This vibrant Avocado and Bean Salad is a delightful celebration of fresh flavours and nutritious ingredients. Packed with protein-rich beans and creamy avocado, it’s perfect for a light lunch or as a refreshing side dish. The zesty dressing adds a tangy kick, enhancing the natural goodness of the vegetables. Whether enjoyed on its own or as part of a larger spread, this salad hits the spot everytime.

Avocado and Bean Salad: Refreshing and Nutritious
If you’re on the lookout for a healthy and delicious salad recipe, this avocado and bean salad is a fantastic choice! Bursting with plant-based protein and vibrant raw veggies, this salad is not only nutritious but also incredibly satisfying. Its fresh and zesty ingredients come together to create a dish that is sure to become a great addition to your meal rotation.
In our household, this salad has quickly become a family favourite.
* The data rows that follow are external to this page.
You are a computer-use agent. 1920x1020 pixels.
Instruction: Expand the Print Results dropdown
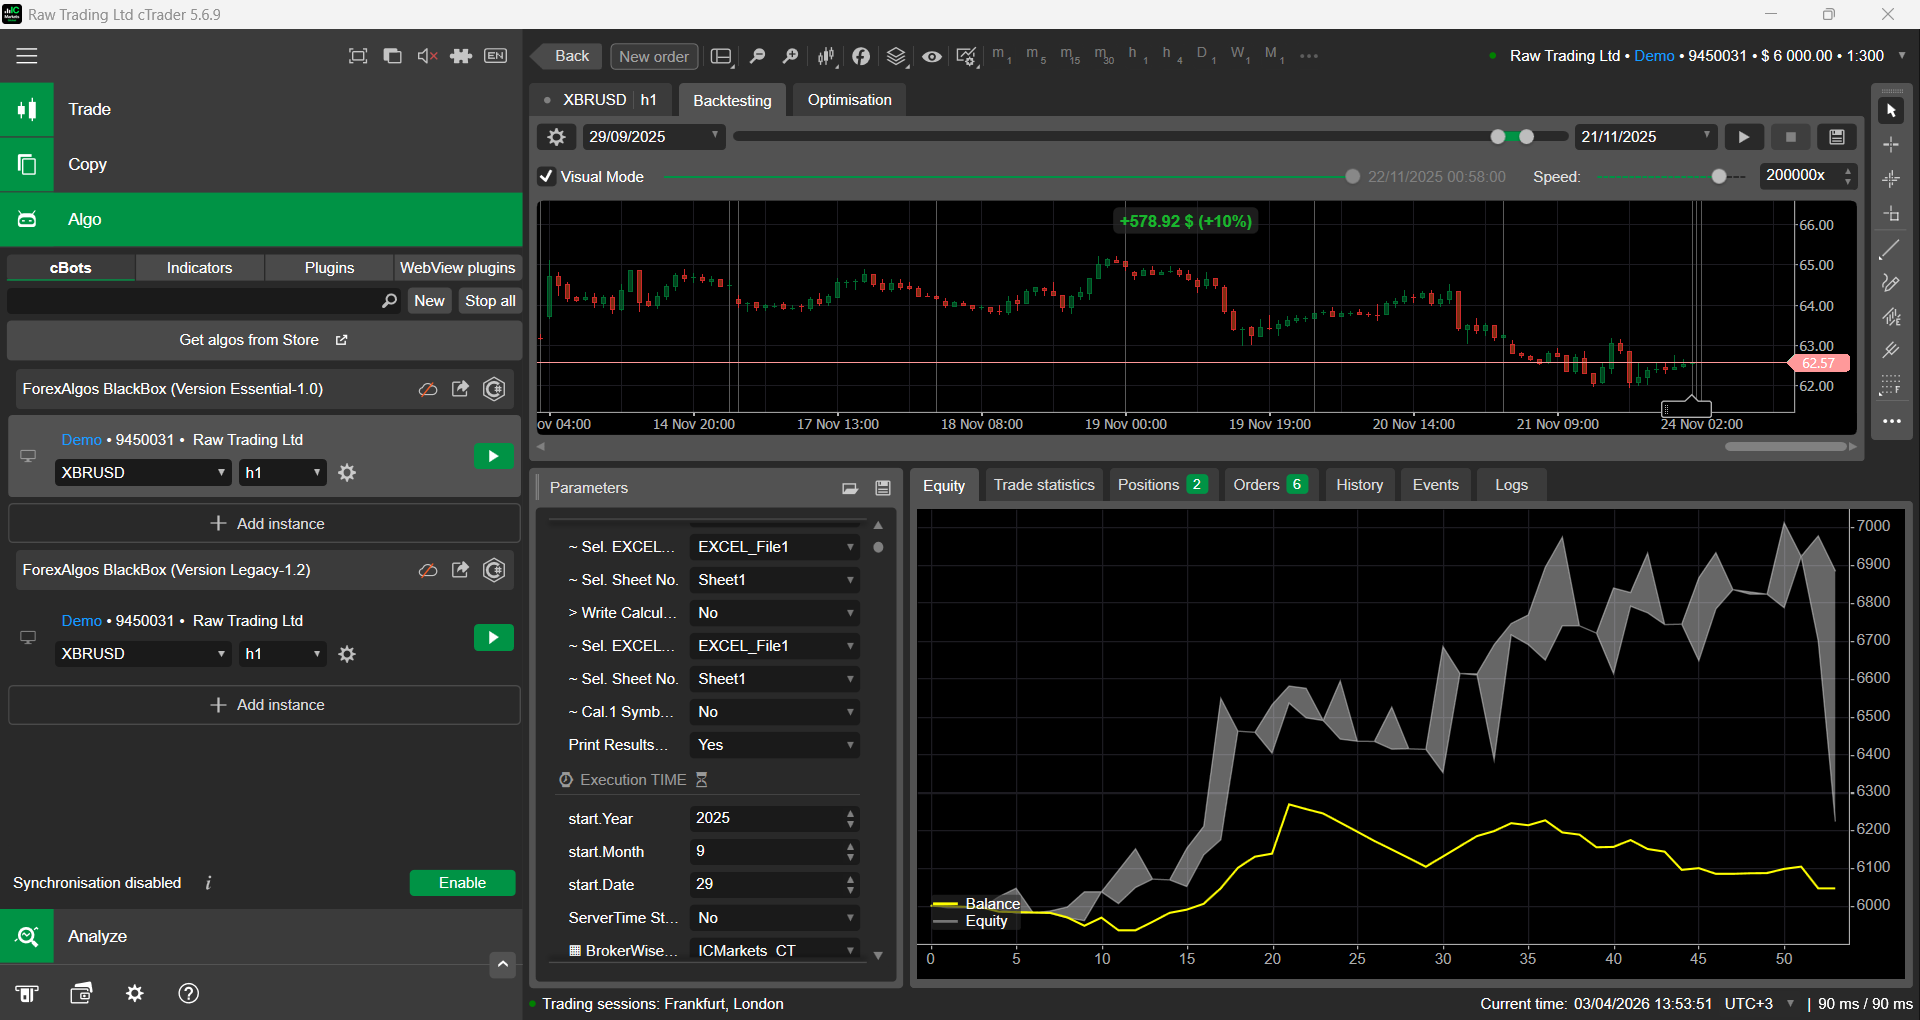click(x=775, y=745)
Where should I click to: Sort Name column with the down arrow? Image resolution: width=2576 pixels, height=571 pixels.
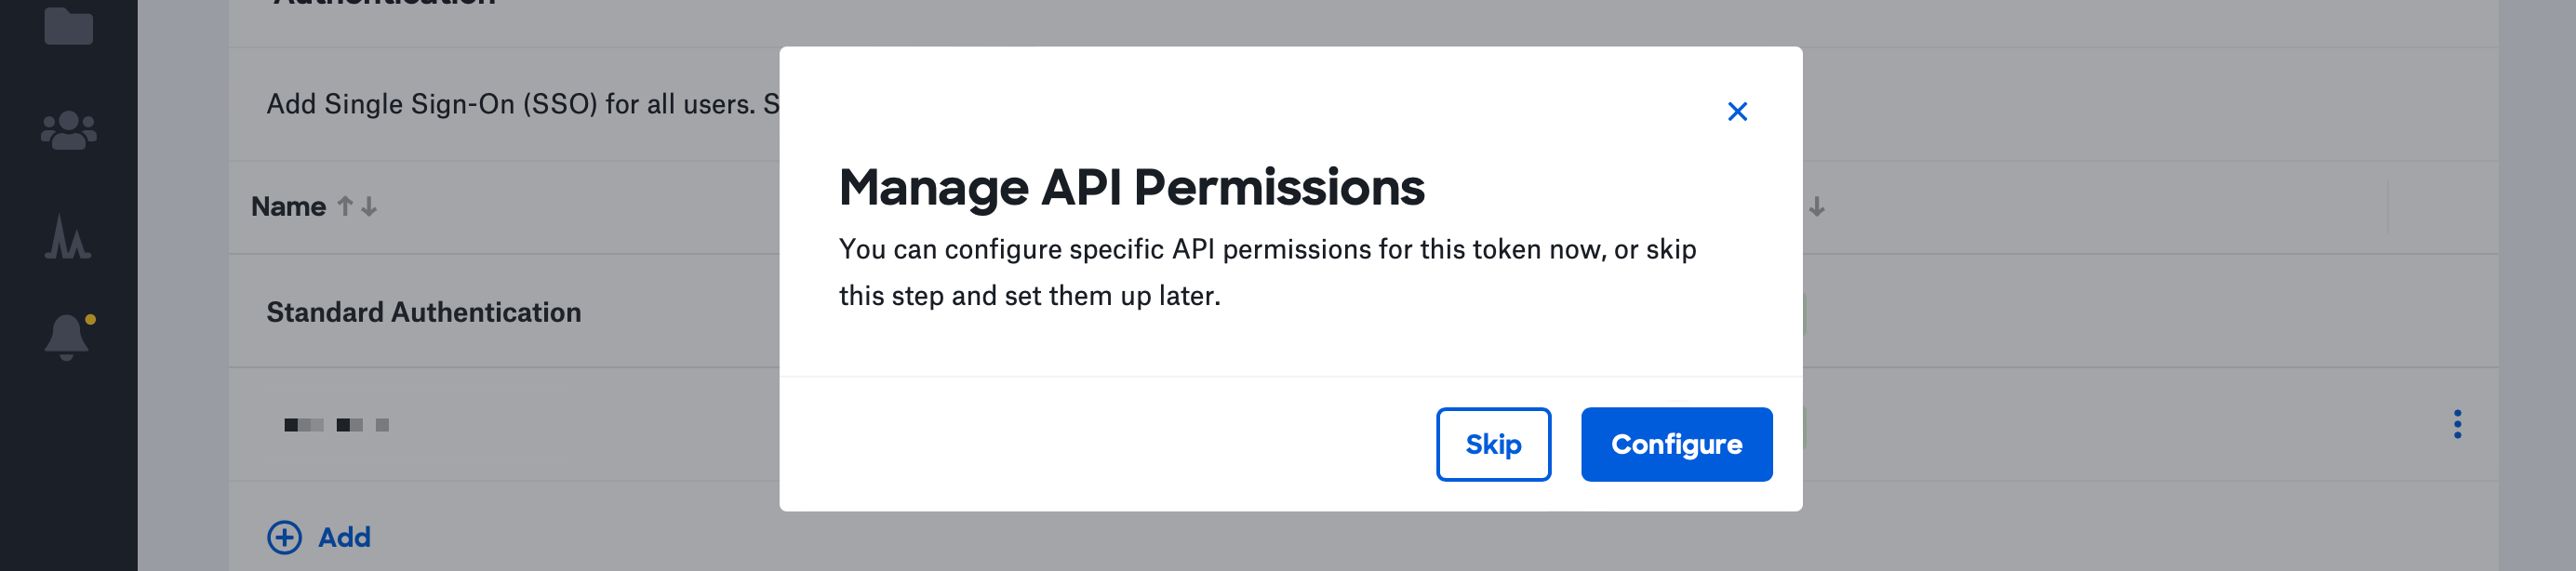click(x=369, y=206)
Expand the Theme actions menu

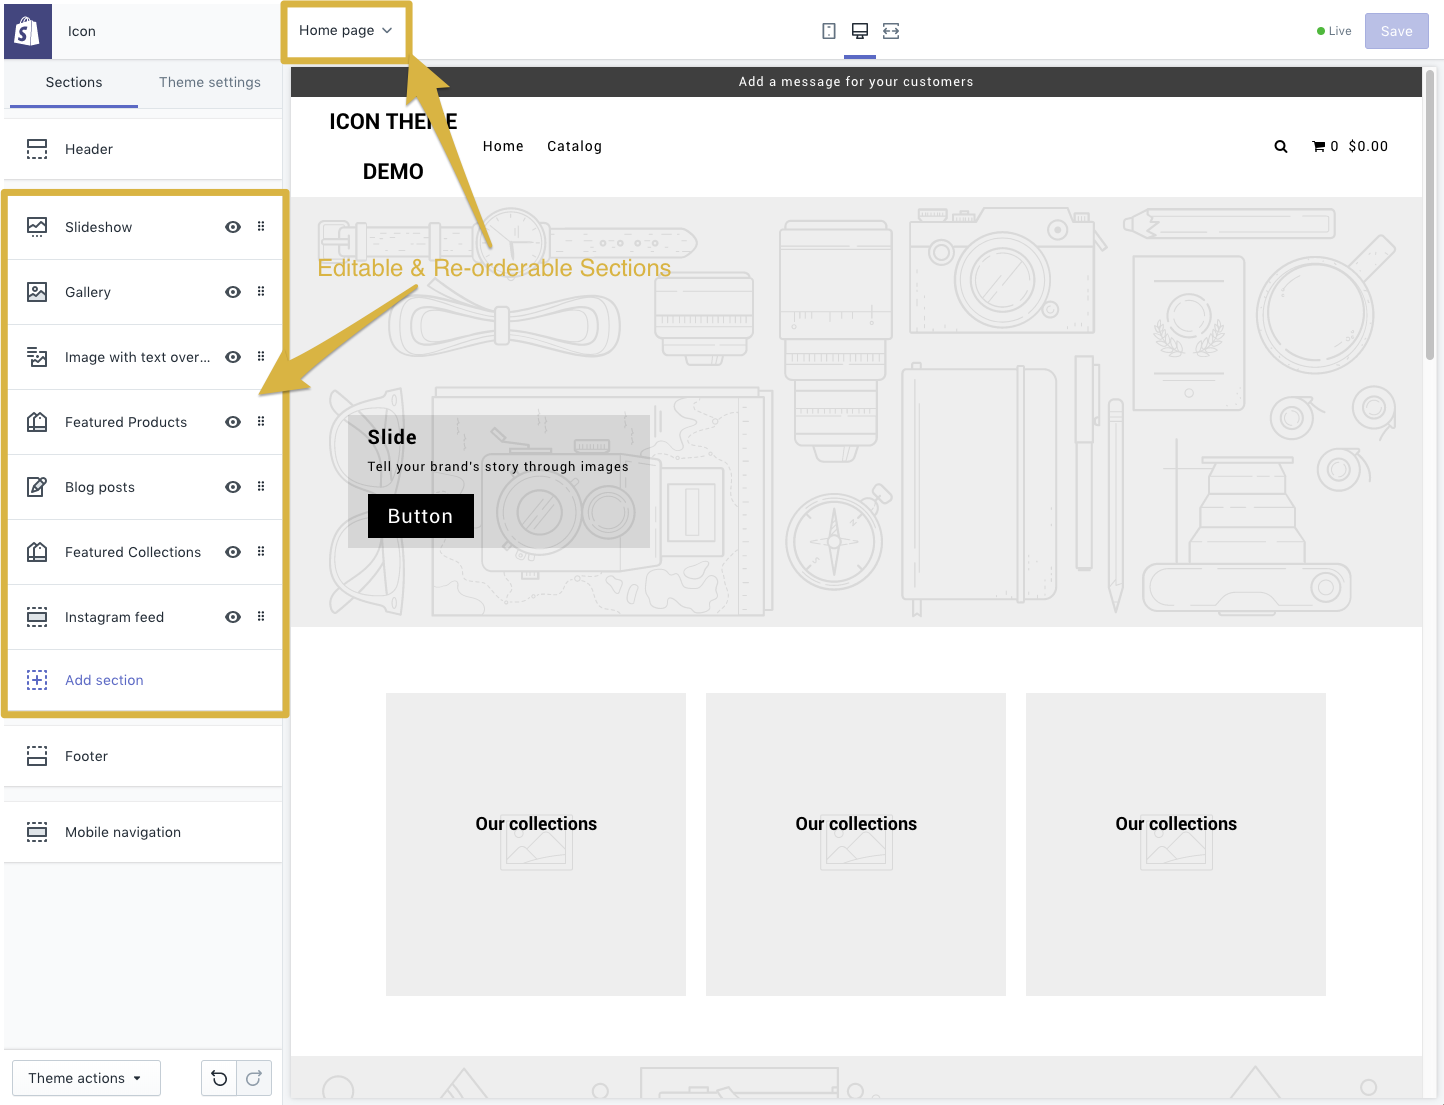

The dressing strikes the perfect balance, providing a delightful twist without overwhelming the other flavours, reminiscent of Mexican or Southwestern cuisine.
What’s great about this recipe is how quick and versatile it is; it can be ready in just 10 minutes! Enjoy it as a refreshing standalone dish or serve it as an accompaniment at barbecues, picnics, or buffets. It makes for a delightful alternative to traditional lentil salads. Just keep in mind to prepare it closer to mealtime, as the avocado can oxidise and turn brown if made too far in advance. Store any leftovers in an airtight container to keep them fresh and tasty.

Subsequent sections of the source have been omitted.